Entries from a dataset:
# # # # # # #
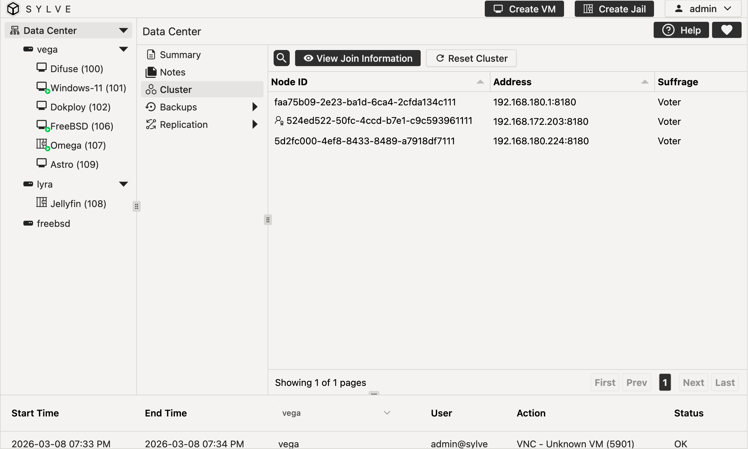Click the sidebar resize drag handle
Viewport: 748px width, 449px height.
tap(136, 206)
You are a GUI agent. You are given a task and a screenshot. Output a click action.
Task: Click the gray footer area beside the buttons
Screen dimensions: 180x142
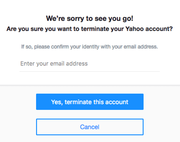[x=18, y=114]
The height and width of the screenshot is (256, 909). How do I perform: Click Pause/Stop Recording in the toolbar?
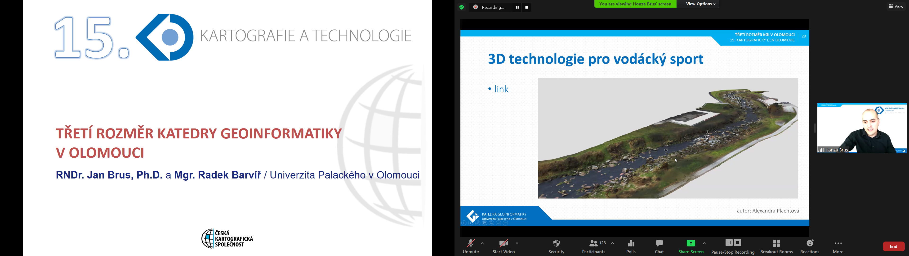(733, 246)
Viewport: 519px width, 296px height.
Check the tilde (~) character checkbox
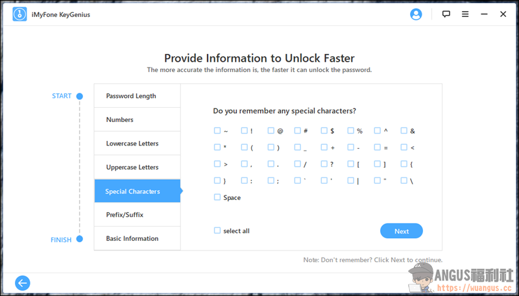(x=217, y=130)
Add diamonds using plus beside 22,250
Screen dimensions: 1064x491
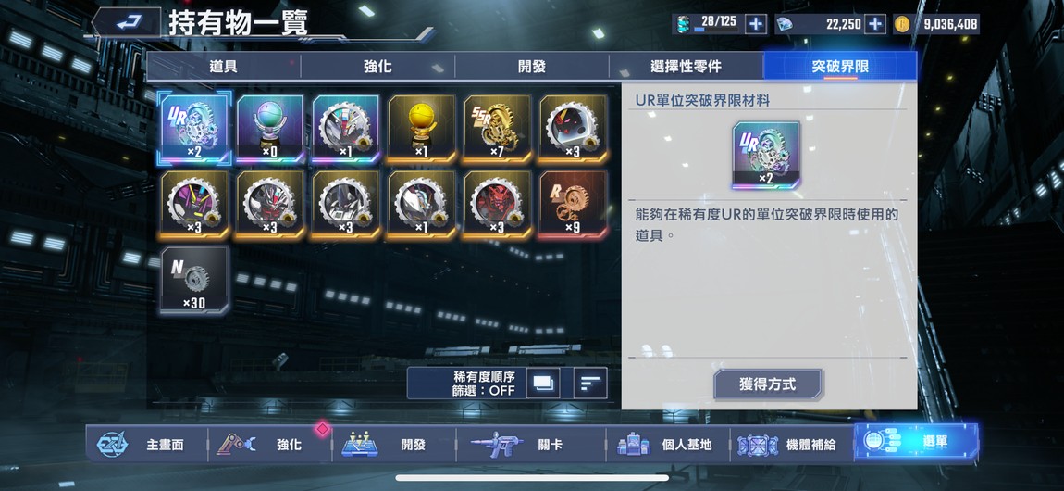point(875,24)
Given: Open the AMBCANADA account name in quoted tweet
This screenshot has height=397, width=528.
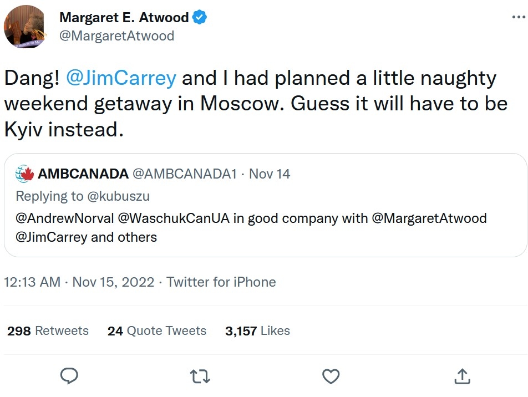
# # # # # # #
### [The task]
Copy all of the data above word for word, omitting the pictures.

### [Response to this exercise]
Click the sidebar resize drag handle
Viewport: 748px width, 449px height.
tap(136, 206)
You are a GUI agent. You are given a task and a screenshot. Output a click action.
Task: Click the gray footer area beside the buttons
Screen dimensions: 180x142
[x=18, y=114]
The height and width of the screenshot is (256, 909). How do I perform: Click Pause/Stop Recording in the toolbar?
(733, 246)
Viewport: 519px width, 296px height.
Check the tilde (~) character checkbox
(x=217, y=130)
Add diamonds using plus beside 22,250
Screen dimensions: 1064x491
point(875,24)
Given: Open the AMBCANADA account name in quoted tweet
This screenshot has height=397, width=528.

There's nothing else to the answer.